**Document extract**.
▼
DETAILS OF SECURITIES TO BE ADMITTED INCLUDING ANY RESTRICTIONS AS TO
TRANSFER OF THE SECURITIES (i.e. where known, number and type of shares,
nominal value and issue price to which it seeks admission and the number and
type to be held as treasury shares):
Ordinary shares of 1p each.
Number of shares to be issued to be confirmed.
CAPITAL TO BE RAISED ON ADMISSION (IF APPLICABLE) AND ANTICIPATED MARKET
CAPITALISATION ON ADMISSION:
No capital to be raised on Admission.
Market capitalisation to be confirmed.
PERCENTAGE OF AIM SECURITIES NOT IN PUBLIC HANDS AT ADMISSION:
To be confirmed.
DETAILS OF ANY OTHER EXCHANGE OR TRADING PLATFORM TO WHICH THE AIM SECURITIES
(OR OTHER SECURITIES OF THE COMPANY) ARE OR WILL BE ADMITTED OR TRADED:
Evolve's ordinary shares are also enabled for trading on PLUS
FULL NAMES AND FUNCTIONS OF DIRECTORS AND PROPOSED DIRECTORS (underlining the
first name by which each is known or including any other name by which each
is known):
Oliver John Vaughan, Executive Chairman
Edward Vandyk, Executive Director
James Julian Noble, Non-Executive Director
Michael Edward Wilson Jackson, Non-Executive Director
David Wallace Ballintine Snow, Non-Executive Director
FULL NAMES AND HOLDINGS OF SIGNIFICANT SHAREHOLDERS EXPRESSED AS A PERCENTAGE
OF THE ISSUED SHARE CAPITAL, BEFORE AND AFTER ADMISSION (underlining the
first name by which each is known or including any other name by which each
is known):
Current significant shareholders of Evolve are:
Oliver John Vaughan: 11.35%
Edward Vandyk: 11.35%
Andbanc Group Agricol Reig: 10.81%
Jayde Limited: 6.49%
Augsburg Investments Limited: 5.41%
Trehearne Limited: 5.41%
Kimono Investment Holdings Limited: 5.41%
Venaglass Limited: 5.41%
Tahalof Limited: 5.41%
Thomas Vaughan: 5.41%
Kinsale Capital Limited: 4.32%
Michael Edward Wilson Jackson: 4.32%
Details of the significant shareholders of Evolve (as enlarged by the
acquisition) on Admission to AIM are to be confirmed.
NAMES OF ALL PERSONS TO BE DISCLOSED IN ACCORDANCE WITH SCHEDULE 2, PARAGRAPH
(H) OF THE AIM RULES:
None.
▲
**Exercise requirements**.
1. According to the Evolve AIM admission extract, on which other trading platform are Evolve's ordinary shares also enabled for trading?
2. Give the full name and function of every director listed in the Evolve AIM admission extract.
3. Write the next section of the Evolve AIM admission extract, picking up after its final line.
The entries that follow are not needed for any of this work.

**Supplied entries**.
▼
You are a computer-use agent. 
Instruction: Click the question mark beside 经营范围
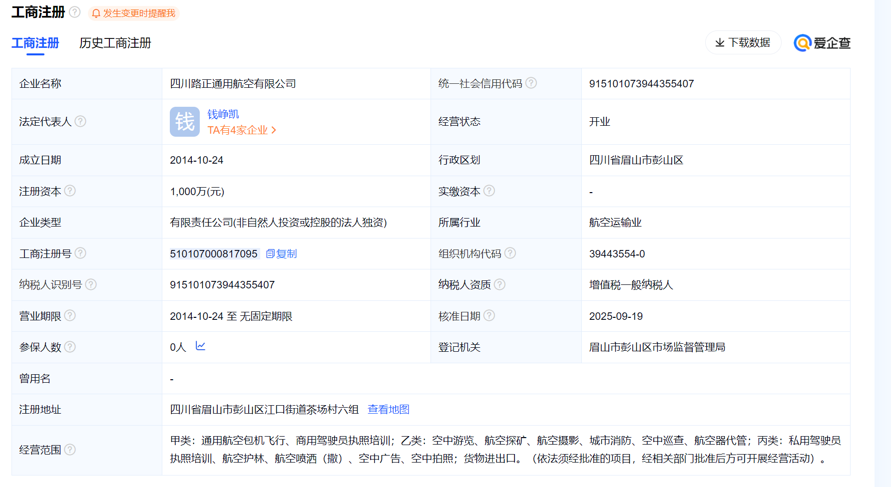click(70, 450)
▲
▼
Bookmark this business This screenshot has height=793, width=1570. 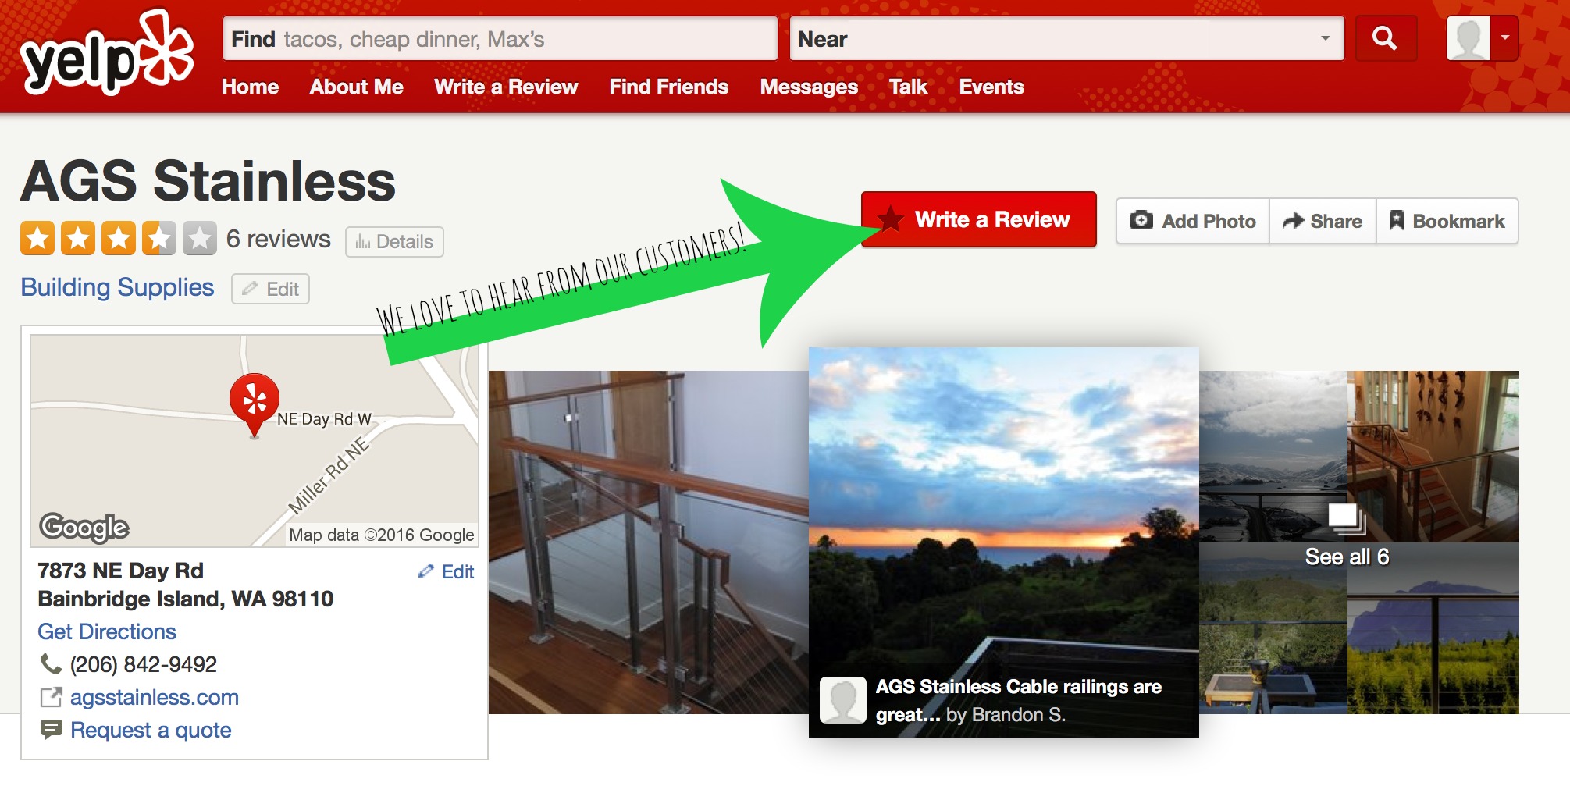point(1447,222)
▲
**Exercise answers**.
1. PLUS

2.
- Oliver John Vaughan, Executive Chairman
- Edward Vandyk, Executive Director
- James Julian Noble, Non-Executive Director
- Michael Edward Wilson Jackson, Non-Executive Director
- David Wallace Ballintine Snow, Non-Executive Director

3.
(i) ANTICIPATED ACCOUNTING REFERENCE DATE
(ii) DATE TO WHICH THE MAIN FINANCIAL INFORMATION IN THE ADMISSION
DOCUMENT HAS BEEN PREPARED (this may be represented by unaudited
interim financial information)
(iii) DATES BY WHICH IT MUST PUBLISH ITS FIRST THREE REPORTS PURSUANT
TO AIM RULES 18 AND 19:
(i) 31 December
(ii) 30 June 2008
(iii) Final results: by 30 June 2009 and by 30 June 2010; Half-yearly report:
by 30 September 2008.
EXPECTED ADMISSION DATE:
Early January 2009 (assuming the Offer becomes or is declared unconditional
on the first closing date)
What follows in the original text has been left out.